Perhaps we should not be surprised that it has come to this, but – even though we make it our business to approach every administration with a healthy dose of scepticism – colour us surprised as to how quickly the Pakistan Tehrik-e-Insaf (PTI) led coalition of Prime Minister Imran Khan has given up on the idea of good governance and started resorting to raw, base populism as a means of retaining their levels of political support within the voting public.
How else are we supposed to interpret the recent move to ban as many as 100 books by the Punjab textbook board from the use of even private schools in the largest province in the country? Some of the books include a mathematics textbook, which made it onto the list for the grave crime of having pictures of pigs as part of a graphic meant to teach children how to count. Are the sensitivities of the Muslim population of Pakistan so slight that we cannot even bear to acknowledge the existence of pigs on one page of a perfectly serviceable mathematics textbook? Are we really that frail?
More disturbing than even the book ban – and we remain deeply perturbed by it – was the move to pass a law that allows bureaucrats to raid publishers and book stores to prevent the publication or dissemination of books deemed contrary to the ruling ideology of the party in power, all under the guise of supposedly catering to the majority religious denomination’s sensibilities.
We know the government has given up on good governance when these are the kinds of bills they choose to pass in provincial assemblies that they control.
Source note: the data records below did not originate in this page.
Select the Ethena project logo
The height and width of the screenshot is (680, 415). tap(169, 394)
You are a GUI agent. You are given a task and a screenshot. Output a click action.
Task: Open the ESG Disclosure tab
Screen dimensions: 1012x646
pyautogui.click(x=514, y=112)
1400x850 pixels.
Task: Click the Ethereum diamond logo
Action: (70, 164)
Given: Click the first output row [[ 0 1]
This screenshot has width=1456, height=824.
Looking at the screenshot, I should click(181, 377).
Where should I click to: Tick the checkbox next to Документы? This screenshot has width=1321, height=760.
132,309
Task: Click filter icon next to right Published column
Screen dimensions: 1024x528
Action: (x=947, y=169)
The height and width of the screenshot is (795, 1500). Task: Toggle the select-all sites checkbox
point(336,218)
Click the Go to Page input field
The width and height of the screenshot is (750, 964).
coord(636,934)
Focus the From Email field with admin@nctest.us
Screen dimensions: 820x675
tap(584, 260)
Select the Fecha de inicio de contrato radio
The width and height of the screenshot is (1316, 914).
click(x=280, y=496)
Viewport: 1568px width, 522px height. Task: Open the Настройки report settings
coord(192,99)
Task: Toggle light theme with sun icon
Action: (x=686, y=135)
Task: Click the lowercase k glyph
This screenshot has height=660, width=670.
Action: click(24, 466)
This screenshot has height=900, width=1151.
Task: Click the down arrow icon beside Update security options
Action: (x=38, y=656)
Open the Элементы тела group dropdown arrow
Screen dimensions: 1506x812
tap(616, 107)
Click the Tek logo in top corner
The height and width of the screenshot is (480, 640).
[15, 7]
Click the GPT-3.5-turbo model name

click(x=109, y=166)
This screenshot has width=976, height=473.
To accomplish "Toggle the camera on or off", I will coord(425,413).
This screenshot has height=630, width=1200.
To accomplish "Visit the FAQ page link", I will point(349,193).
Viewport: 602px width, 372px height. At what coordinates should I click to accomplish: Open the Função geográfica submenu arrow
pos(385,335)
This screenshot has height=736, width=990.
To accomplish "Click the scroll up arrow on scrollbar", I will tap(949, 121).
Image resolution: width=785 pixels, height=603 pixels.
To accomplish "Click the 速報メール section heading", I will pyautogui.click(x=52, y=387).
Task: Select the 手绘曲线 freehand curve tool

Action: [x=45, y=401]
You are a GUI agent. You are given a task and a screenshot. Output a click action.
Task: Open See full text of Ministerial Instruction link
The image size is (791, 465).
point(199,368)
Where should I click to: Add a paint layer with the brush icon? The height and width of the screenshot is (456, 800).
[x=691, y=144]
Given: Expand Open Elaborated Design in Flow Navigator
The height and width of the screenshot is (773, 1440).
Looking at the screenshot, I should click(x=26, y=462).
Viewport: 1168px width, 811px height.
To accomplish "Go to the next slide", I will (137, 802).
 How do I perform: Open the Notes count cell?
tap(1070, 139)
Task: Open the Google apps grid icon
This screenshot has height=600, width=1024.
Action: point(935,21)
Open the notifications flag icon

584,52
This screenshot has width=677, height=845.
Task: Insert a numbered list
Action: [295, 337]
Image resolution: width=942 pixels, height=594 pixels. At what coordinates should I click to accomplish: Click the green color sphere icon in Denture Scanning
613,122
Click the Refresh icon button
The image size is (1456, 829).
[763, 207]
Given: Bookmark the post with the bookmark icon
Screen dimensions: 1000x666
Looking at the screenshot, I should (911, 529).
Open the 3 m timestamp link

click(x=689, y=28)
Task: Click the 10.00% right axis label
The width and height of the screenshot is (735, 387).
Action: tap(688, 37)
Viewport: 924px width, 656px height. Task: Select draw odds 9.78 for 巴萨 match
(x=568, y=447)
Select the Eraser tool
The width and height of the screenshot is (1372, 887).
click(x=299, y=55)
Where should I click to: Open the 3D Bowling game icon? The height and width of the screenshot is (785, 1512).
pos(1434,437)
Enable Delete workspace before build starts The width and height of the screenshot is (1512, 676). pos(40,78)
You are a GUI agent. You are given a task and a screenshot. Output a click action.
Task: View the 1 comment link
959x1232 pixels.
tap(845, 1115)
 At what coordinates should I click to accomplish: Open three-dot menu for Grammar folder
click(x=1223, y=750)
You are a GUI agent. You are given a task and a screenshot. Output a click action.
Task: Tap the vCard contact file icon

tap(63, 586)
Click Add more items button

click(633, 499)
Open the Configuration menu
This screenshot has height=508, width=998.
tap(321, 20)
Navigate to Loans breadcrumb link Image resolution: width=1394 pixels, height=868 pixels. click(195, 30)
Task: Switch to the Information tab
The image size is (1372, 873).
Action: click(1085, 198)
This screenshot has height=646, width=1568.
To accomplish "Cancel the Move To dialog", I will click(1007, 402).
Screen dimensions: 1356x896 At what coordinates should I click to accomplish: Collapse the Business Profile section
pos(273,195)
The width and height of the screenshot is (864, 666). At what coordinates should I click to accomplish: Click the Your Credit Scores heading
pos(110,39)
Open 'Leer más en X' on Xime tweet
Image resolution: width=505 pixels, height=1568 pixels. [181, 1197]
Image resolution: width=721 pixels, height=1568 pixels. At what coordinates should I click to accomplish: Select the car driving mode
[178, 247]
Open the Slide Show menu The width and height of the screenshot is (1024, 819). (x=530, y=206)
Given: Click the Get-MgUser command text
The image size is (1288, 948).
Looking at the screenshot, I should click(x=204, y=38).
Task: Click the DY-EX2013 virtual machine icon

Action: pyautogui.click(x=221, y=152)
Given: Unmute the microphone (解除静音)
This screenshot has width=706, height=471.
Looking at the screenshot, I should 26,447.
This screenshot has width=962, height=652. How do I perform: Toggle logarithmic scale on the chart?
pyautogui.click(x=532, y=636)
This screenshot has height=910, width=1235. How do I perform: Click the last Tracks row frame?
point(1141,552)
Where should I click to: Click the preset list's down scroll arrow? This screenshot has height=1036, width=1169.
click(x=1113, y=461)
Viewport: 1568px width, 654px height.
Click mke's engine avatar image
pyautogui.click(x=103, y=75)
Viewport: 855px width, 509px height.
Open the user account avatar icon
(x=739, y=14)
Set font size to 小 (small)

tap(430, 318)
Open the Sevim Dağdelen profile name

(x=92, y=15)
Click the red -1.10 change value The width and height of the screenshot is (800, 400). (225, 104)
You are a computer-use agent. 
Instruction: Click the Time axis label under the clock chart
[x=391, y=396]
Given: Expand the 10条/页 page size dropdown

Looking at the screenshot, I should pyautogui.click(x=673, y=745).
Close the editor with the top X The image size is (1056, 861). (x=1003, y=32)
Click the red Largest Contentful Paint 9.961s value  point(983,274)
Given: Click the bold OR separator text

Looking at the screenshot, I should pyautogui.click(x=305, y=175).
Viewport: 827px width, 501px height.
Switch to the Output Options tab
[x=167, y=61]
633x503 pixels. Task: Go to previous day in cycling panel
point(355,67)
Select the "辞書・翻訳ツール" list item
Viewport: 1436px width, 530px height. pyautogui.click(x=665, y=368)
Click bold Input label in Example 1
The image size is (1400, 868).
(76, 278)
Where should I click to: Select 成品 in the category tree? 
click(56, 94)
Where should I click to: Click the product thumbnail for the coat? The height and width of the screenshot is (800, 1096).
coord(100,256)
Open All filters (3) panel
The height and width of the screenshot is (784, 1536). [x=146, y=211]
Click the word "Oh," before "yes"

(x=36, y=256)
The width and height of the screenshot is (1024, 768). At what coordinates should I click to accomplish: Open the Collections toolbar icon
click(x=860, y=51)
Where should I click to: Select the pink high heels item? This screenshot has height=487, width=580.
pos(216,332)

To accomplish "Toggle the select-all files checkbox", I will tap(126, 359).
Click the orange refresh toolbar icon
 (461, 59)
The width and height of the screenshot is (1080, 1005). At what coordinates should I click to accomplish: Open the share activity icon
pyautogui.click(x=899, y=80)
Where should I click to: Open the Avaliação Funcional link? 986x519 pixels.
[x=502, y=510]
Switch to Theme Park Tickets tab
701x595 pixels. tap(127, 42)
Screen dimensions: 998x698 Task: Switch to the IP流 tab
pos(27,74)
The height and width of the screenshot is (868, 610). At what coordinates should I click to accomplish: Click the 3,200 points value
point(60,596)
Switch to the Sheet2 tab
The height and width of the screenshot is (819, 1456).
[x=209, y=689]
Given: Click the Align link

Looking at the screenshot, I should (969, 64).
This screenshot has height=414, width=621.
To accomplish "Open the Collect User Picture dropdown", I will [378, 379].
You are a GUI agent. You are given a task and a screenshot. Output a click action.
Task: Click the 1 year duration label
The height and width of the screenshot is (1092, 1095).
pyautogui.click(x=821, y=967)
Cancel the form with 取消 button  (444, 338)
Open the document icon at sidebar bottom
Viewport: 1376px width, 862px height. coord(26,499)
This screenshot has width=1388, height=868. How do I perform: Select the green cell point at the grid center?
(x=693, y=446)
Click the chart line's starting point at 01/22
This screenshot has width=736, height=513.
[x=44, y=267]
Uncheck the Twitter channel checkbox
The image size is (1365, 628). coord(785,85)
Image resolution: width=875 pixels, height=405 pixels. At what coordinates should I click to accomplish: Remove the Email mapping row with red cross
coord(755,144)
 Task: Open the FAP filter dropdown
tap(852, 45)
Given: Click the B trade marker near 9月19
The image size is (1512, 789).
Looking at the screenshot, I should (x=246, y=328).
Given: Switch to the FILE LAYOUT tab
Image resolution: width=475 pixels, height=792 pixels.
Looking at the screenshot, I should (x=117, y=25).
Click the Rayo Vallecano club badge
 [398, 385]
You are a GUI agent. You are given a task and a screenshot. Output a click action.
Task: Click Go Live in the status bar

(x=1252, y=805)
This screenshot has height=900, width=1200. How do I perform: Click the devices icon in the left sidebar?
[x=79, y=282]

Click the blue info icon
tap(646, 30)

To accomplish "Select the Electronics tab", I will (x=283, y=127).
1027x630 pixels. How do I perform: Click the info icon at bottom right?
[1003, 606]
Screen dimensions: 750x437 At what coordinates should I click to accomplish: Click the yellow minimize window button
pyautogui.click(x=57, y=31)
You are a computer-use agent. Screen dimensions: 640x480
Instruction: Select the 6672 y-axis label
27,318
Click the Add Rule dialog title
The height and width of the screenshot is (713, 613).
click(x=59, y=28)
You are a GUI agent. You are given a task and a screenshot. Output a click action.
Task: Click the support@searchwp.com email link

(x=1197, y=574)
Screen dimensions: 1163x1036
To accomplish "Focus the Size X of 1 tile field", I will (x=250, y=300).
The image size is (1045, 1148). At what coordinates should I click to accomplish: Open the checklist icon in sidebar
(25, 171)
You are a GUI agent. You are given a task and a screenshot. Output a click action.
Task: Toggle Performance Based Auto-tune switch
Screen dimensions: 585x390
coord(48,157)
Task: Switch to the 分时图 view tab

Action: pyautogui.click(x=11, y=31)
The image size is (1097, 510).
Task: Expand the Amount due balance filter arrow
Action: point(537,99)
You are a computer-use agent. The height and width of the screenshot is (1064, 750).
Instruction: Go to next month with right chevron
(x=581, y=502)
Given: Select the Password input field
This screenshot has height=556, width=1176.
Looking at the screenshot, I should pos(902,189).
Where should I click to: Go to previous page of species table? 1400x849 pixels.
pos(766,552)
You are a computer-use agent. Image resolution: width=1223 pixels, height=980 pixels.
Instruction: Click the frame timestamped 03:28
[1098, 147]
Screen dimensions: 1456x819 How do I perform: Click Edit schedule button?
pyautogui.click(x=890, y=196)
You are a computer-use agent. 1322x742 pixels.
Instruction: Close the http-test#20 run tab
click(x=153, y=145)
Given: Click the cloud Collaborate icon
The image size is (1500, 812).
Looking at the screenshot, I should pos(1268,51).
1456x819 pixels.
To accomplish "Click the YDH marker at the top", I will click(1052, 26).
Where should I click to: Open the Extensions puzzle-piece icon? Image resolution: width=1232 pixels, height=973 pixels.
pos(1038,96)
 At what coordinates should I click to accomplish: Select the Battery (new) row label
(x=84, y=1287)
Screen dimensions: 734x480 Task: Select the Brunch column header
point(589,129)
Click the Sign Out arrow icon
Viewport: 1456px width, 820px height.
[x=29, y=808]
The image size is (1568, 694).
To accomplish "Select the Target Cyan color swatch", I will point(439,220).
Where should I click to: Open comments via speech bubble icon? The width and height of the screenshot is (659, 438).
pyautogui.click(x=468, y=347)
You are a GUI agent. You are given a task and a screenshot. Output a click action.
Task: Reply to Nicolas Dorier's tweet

The pandemic-induced economic slowdown has put the government in a bind: policies that support both good public health and the economy in the medium to long run have a negative impact on the economy in the short run, and apparently the ruling PTI has decided that in the absence of having the ability to protect the short run, they will engage in populist shenanigans instead.
We are still waiting on any meaningfully substantive policy reform to actually be implemented by the Imran Khan Administration, and apparently they know that we know, and hence they have decided to try to distract us as voters instead. What a crying shame. So much potential, all gone for naught.